Distinct Anterior Nasal Microbiota Define PD Patients and KTx Recipients

The individual profiles of the top genera in anterior nasal microbiota are shown in PD patients, KTx recipients, and HC participants (Figure 3). Figure 4 shows box and whisker plots of the top nine taxa among PD patients, KTx recipients, and HC participants, and Table 2 presents the comparisons among the groups using Wilcoxon rank-sum test with Benjamini–Hochberg adjustment. PD patients had a distinctly higher relative abundance of Streptococcus than KTx recipients or HC participants (adjusted P value <0.10, Wilcoxon rank-sum test, Benjamini–Hochberg adjustment) (Figure 4D). PD patients also had lower abundance of unspecified Neisseriaceae, Moraxella, Cutibacterium, and Peptoniphilus than HC participants (Figure 4G) (adjusted P value <0.10). KTx recipients had a lower abundance of Moraxella than HC participants (adjusted P value <0.10). Other than Streptococcus, KTx recipients had similar abundance of the top genera compared with PD patients (adjusted P value >0.10).

Figure 3.

Figure 3

Individual microbiota profiles by the study cohort. The relative abundance of microbiota is on the y axis, and individual nasal specimens are on the x axis. The relative abundance of each genus is represented by color. The top panel represents anterior nasal microbiota profiles from the 32 PD patients, the middle panel represents the anterior nasal microbiota profiles from the 37 KTx patients, and the bottom panel represents the anterior nasal microbiota profiles from the 22 potential living donor/HC participants. The right panel represents the microbiota from three negative controls. HC, healthy control; KTx, kidney transplant; PD, peritoneal dialysis.

Figure 4.

Figure 4

Distinct microbial differences among the cohort at the genus level. Box and whisker plots are represented with the relative abundance of individual genera on the y axis and the group on the x axis. PD cohort (n=32). KTx cohort (n=37). Living donor/HC cohort (n=22).
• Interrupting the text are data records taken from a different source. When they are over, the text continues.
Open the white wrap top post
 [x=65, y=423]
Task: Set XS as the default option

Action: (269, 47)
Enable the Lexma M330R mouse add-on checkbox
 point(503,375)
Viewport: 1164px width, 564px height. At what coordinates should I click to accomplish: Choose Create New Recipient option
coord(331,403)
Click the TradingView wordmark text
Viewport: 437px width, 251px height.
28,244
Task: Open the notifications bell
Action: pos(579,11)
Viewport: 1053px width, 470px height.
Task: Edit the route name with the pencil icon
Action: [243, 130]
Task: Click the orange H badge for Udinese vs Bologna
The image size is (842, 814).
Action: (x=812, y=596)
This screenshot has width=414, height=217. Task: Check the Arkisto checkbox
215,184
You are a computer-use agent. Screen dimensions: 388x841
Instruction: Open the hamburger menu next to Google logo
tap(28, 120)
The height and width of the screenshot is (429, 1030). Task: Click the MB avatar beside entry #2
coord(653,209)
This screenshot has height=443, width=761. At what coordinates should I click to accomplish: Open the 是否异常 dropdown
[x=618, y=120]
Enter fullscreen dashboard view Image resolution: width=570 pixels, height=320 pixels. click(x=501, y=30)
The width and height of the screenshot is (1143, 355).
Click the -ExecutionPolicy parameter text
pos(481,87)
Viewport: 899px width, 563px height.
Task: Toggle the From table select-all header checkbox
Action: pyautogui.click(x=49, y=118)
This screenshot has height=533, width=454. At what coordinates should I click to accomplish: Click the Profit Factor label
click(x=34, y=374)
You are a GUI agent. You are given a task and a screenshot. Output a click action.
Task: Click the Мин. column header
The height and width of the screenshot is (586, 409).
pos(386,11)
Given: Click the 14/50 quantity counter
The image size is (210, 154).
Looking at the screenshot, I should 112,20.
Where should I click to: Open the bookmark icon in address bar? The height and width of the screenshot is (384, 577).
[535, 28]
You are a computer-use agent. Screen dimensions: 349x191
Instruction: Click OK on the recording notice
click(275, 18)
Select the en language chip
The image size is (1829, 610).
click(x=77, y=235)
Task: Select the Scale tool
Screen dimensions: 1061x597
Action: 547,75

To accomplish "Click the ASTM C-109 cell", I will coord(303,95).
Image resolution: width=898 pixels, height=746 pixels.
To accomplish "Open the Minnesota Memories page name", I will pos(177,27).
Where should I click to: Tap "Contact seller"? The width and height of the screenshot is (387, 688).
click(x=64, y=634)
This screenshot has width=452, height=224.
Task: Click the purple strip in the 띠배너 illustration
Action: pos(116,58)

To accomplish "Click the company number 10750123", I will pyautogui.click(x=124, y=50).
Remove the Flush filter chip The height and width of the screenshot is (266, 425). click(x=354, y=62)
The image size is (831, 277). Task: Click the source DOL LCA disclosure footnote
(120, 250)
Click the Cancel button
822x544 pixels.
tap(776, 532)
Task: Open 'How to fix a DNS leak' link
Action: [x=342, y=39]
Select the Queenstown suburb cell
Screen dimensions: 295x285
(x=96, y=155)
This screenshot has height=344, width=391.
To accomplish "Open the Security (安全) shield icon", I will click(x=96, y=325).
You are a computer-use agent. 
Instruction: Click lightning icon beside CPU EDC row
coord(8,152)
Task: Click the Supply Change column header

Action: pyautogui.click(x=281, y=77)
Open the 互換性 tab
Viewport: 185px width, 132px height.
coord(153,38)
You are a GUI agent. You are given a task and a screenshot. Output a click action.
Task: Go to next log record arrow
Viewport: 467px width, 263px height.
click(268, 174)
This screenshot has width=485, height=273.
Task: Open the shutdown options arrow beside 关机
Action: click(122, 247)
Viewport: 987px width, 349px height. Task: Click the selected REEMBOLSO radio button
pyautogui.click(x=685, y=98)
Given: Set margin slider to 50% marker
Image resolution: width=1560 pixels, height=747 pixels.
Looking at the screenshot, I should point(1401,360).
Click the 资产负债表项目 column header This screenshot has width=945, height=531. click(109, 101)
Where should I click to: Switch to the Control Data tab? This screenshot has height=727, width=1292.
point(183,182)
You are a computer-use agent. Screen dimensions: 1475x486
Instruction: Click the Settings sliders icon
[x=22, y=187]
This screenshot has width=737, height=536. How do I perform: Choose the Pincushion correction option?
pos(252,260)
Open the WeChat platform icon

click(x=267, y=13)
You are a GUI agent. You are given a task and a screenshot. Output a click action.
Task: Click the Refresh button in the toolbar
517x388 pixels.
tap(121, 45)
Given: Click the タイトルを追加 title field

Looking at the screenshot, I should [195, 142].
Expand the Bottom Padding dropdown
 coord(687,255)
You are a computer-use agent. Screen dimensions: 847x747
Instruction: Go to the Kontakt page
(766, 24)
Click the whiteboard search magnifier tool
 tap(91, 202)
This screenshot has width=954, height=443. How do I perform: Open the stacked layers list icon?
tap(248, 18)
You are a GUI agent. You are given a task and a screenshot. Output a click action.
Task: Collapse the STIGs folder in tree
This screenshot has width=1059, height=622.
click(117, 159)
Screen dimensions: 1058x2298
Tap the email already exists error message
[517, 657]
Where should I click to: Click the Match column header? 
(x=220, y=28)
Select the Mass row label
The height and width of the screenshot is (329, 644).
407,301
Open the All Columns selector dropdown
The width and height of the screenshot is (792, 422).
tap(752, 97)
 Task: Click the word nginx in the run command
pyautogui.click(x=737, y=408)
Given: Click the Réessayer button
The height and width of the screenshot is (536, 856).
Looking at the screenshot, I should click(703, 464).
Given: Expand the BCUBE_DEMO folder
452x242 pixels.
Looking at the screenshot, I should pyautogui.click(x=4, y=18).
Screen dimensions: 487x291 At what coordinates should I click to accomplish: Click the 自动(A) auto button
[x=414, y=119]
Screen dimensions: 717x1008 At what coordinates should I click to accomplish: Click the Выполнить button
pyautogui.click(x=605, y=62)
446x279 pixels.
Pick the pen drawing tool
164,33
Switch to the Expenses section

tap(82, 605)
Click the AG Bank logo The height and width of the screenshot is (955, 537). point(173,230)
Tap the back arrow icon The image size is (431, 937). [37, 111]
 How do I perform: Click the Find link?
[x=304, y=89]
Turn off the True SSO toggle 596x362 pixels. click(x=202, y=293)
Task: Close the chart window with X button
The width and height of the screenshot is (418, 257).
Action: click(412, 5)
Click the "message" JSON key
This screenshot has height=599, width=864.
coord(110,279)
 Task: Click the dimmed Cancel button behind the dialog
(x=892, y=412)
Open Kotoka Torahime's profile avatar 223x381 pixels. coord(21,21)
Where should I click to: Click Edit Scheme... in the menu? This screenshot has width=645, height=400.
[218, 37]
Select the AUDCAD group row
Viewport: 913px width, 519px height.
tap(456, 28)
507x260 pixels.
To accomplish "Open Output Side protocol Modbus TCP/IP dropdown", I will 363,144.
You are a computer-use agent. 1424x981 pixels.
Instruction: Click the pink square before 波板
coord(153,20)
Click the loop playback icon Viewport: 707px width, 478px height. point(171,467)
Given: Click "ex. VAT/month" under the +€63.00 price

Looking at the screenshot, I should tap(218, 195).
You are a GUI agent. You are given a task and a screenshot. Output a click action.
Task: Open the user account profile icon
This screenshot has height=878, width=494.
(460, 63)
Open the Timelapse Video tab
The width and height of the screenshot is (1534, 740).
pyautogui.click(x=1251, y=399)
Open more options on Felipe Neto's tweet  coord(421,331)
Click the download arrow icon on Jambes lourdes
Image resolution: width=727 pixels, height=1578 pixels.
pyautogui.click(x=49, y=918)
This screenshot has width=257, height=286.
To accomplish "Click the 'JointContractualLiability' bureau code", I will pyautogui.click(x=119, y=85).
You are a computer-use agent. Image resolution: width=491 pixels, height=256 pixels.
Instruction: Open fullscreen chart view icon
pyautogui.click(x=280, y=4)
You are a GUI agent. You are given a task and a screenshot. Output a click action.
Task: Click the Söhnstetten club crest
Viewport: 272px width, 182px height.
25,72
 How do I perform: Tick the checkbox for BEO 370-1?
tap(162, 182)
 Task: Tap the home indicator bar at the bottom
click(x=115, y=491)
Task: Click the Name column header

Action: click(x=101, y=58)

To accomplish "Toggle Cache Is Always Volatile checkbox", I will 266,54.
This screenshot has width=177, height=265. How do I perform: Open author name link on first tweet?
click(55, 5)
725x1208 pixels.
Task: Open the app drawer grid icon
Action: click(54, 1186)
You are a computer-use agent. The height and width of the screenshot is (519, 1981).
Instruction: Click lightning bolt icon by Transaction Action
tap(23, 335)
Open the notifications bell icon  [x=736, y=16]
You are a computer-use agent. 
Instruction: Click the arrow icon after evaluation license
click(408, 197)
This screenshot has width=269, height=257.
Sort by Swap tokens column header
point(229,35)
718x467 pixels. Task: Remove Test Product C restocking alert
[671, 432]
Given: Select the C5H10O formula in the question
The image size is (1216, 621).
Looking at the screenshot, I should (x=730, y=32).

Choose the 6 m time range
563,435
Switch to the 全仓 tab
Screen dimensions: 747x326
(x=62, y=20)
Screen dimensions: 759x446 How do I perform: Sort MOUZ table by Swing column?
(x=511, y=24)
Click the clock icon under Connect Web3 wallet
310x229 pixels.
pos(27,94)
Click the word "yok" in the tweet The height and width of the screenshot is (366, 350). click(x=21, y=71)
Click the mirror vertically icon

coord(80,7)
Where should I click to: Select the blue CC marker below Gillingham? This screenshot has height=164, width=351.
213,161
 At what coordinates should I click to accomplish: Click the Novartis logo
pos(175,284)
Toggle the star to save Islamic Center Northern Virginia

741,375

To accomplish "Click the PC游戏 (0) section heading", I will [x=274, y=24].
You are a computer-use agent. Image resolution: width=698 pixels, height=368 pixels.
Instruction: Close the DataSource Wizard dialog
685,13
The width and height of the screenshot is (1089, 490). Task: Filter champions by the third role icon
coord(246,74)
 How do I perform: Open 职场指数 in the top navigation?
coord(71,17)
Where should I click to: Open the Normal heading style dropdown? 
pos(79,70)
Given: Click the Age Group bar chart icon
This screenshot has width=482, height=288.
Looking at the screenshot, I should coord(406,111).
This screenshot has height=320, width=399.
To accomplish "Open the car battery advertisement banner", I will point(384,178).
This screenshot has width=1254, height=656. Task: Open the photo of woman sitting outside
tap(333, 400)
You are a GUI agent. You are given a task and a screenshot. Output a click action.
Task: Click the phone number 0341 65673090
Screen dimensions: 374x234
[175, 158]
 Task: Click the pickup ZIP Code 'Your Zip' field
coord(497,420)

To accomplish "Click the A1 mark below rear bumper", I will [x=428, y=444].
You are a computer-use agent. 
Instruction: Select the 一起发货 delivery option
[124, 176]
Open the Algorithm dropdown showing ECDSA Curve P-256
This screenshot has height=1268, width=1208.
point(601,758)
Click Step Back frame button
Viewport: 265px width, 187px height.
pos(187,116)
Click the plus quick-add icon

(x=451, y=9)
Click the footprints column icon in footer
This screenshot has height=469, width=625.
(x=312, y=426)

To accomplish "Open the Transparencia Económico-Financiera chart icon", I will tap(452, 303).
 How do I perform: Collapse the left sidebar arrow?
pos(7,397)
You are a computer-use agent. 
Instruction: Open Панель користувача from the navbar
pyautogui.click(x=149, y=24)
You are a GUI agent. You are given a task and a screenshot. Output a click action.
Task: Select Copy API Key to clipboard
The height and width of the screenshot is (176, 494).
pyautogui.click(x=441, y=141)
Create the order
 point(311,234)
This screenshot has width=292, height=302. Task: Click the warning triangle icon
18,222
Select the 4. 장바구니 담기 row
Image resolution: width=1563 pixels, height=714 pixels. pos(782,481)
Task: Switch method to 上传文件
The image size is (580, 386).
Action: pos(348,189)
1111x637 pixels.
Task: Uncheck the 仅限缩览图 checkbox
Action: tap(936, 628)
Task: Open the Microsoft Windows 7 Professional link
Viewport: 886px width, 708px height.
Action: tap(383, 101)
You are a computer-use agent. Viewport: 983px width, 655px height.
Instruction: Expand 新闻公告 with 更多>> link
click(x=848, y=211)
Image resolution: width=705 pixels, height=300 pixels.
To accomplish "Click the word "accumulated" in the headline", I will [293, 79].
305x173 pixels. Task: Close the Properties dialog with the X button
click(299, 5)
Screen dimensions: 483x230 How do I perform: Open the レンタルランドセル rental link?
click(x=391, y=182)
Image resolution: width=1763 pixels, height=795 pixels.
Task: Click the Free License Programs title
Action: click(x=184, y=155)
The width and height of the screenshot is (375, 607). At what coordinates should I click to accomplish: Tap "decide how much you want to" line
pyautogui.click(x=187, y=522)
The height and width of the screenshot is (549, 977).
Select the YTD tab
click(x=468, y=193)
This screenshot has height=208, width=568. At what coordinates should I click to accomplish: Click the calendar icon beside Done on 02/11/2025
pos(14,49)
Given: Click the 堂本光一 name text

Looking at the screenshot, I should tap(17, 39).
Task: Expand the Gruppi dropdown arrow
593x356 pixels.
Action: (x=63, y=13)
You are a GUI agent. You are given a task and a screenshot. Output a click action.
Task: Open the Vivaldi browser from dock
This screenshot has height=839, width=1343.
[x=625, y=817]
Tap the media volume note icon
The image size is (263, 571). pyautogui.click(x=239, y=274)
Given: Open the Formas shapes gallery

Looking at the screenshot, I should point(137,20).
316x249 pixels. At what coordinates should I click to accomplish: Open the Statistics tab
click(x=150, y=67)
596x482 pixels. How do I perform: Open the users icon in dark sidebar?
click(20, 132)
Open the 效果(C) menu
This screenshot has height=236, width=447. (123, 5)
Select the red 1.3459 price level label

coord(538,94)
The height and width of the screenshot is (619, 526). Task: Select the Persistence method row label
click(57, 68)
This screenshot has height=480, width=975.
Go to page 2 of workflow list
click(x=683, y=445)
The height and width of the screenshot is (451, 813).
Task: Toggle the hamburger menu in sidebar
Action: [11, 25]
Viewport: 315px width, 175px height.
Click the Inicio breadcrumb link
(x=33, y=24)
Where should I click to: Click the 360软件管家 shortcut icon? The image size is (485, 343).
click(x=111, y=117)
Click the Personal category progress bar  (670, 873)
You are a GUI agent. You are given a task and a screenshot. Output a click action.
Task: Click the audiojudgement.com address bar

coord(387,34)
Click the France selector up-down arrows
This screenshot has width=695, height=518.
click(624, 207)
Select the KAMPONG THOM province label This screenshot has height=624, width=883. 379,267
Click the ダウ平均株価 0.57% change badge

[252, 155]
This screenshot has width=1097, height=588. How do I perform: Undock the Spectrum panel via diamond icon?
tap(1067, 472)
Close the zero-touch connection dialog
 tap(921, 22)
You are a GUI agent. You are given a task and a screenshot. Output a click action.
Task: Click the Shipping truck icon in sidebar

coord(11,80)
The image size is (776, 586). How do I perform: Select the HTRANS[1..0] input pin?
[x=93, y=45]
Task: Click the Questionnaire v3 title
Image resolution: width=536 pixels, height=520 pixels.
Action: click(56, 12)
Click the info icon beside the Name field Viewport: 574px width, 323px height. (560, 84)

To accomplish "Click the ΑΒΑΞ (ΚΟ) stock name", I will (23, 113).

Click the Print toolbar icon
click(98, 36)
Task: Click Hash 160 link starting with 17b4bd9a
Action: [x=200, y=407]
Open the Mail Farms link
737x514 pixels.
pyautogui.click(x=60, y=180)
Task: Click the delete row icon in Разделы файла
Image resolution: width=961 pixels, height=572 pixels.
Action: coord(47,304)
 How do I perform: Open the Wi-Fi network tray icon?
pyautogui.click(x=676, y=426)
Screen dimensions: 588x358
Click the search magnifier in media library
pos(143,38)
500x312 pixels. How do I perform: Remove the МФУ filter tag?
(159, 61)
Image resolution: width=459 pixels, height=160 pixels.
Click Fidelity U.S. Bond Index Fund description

P values were calculated using the Wilcoxon rank-sum test with Benjamini–Hochberg adjustment for multiple hypotheses. **Adjusted P value <0.05. *Adjusted P value <0.10. (A) Staphylococcus analysis. (B) Corynebacterium analysis. (C) Anaerococcus analysis. (D) Streptococcus analysis. (E) Unspecified Neisseriaceae analysis. (F) Moraxella analysis. (G) Cutibacterium analysis. (H) Peptoniphilus analysis. (I) Finegoldia analysis. HC, healthy control; KTx, kidney transplant; PD, peritoneal dialysis.

Table 2.

Comparison of the nasal abundance among the three cohorts at the genus level

Genus PD Cohort (n=32) KTx Cohort (n=37) HC Cohort (n=22) PD versus HC PD versus HC PD versus KTx PD versus KTx KTx versus HC KTx versus HC
Median Abundance Median Abundance Median Abundance P Value Adjusted P Value P Value Adjusted P Value P Value Adjusted P Value
Anaerococcus 0.020 0.004 0.014 0.999 0.999 0.238 0.722 0.303 0.389
Corynebacterium 0.098 0.200 0.127 0.509 0.573 0.271 0.722 0.701 0.701
Cutibacterium 0.000 0.000 0.009 0.016a 0.049a 0.942 0.942 0.029 0.133
Finegoldia 0.000 0.000 0.001 0.098 0.147 0.660 0.880 0.178 0.320
Moraxella 0.000 0.000 0.000 0.014a 0.049a NA NA 0.008a 0.074a
Unspecified Neisseriaceae 0.000 0.000 0.003 0.034a 0.062a 0.510 0.817 0.105 0.237
Peptoniphilus 0.000 0.000 0.013 0.022 0.049a 0.382 0.763 0.046 0.139
Staphylococcus 0.249 0.403 0.257 0.406 0.522 0.891 0.942 0.285 0.389
Streptococcus 0.027 0.005 0.003 0.001a 0.008a 0.003a 0.027a 0.584 0.657

The median abundance of the most common genera is shown for the peritoneal dialysis cohort, the kidney transplant cohort, and the living donor/healthy control cohort. P values shown were calculated using the Wilcoxon rank-sum test between groups. Adjusted P values were calculated using Benjamini–Hochberg adjustment. P values with NA were unable to be calculated because the abundances were 0 in both groups. PD, peritoneal dialysis; KTx, kidney transplant; HC, healthy control; NA, not available.

a

P value or adjusted P value <0.10.

To gain further insight, we evaluated the taxa at the ASV level. We performed pairwise DESeq2 between the groups to identify ASVs that were consistently different among the groups. Figure 5 shows the significant log2-fold abundance changes between the groups, and Supplemental Tables 13 reveal the changes in the nasal abundances of the groups. Both PD patients and KTx recipients had significantly higher nasal abundances of Staphylococcus ASV 1 and Corynebacterium ASV 1 and lower abundance of Anaerococcus ASV 1 than HC participants (adjusted P value <0.10, Benjamini–Hochberg adjustment). PD patients had higher nasal abundance of Staphylococcus ASV 2, Abiotrophia ASV 1, and Porphyromonas ASV 1 than KTx recipients or HC participants (adjusted P value <0.10).

Figure 5.

Figure 5

Differential abundance analyses among the cohort at the ASV level. Differential abundance analyses were performed on the anterior nasal microbiota between the groups using DESeq2 with Benjamini–Hochberg adjustment for multiple hypothesis testing. On the y axis is the individual ASV with genus shown, and on the x axis is the fold difference in abundance. The fold difference directionality is represented above the graph. (A) Differential abundance analyses between the HC group and the PD group. (B) Differential abundance analyses between the KTx group and the PD group. (C) Differential abundance analyses between the HC group and the KTx group. ASV, amplicon sequence variant; HC, healthy control; KTx, kidney transplant; PD, peritoneal dialysis.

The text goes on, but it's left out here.